Jorge Almeida acrescentou que se encaixam também nesta designação todas as actividades relacionadas com produtos de origem animal, desde o manuseamento, fabrico, exposição ou armazenamento. “Desde que sejam para o consumo humano, todas as actividades relacionadas com o seu manuseamento e outras ligadas à transportação, armazenamento e outros cuidados serão sujeitas a sanções”.
Nestas condições, disse Jorge Almeida, estão ainda os estabelecimentos que não reunirem requisitos, como os próprios produtores, que constituem o sector primário e responsáveis pelo encaminhamento para as fábricas, restaurantes, hotéis e similares, bares e churrascarias.

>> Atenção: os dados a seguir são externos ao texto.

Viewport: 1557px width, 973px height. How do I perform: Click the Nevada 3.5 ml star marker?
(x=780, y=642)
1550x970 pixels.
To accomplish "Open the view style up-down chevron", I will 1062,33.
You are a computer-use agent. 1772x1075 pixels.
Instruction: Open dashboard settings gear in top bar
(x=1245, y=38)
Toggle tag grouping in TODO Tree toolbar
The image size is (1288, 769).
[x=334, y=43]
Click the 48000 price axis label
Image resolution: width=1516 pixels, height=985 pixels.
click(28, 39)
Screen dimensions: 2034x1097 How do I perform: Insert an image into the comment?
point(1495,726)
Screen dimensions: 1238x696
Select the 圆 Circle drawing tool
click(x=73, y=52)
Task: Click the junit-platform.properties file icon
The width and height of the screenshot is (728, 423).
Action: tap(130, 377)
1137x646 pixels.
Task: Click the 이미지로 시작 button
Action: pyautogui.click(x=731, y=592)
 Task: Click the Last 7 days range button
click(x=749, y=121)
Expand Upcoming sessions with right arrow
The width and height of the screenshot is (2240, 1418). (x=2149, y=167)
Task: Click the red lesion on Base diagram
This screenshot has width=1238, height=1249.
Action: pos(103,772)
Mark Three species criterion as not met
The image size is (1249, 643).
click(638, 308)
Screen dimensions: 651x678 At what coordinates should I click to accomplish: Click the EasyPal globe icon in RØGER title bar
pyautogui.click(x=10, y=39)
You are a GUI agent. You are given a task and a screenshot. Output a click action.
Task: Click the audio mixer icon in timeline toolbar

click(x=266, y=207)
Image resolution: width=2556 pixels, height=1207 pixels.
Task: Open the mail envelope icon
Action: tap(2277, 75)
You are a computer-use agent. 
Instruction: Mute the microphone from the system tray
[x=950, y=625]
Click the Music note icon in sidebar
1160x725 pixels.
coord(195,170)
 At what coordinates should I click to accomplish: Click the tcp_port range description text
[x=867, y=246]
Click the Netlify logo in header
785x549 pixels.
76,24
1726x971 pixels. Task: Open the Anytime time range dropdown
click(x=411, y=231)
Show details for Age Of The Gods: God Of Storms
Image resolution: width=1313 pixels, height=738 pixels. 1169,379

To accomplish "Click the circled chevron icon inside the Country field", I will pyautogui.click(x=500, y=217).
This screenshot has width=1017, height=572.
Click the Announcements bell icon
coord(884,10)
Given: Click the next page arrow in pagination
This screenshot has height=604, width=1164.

“A campanha de reordenamento destas actividades tem por objectivo fazer o levantamento destes estabelecimentos e licenciar aqueles que cumprem  a legislação, assim como dar a conhecer   os preceitos legais para  os indivíduos poderem praticar o comércio da venda de carne mais apropriadamente”, disse Jorge Almeida..

Atentado à saúde

No caso concreto do Huambo, Jorge Almeida disse existirem talhos e matadouros sem condições e a carne processada para ser comercializada é um atentado à saúde pública.Em função destes perigos, Jorge Almeida avisou que “quem continuar a insistir na prática de abate de animais em locais impróprios, as medidas passarão pela apreensão das carnes e a destruição dos referidos espaços, até que o processo seja encaminhado às instâncias judiciais”.
O Serviço Provincial de Veterinária no Huambo realiza, desde Dezembro último, uma campanha coerciva contra os locais impróprios de abate de animais para o consumo, com vista a desencorajar tais práticas e evitar doenças provocadas pelo consumo de carne processada sem os cuidados requeridos para o efeito.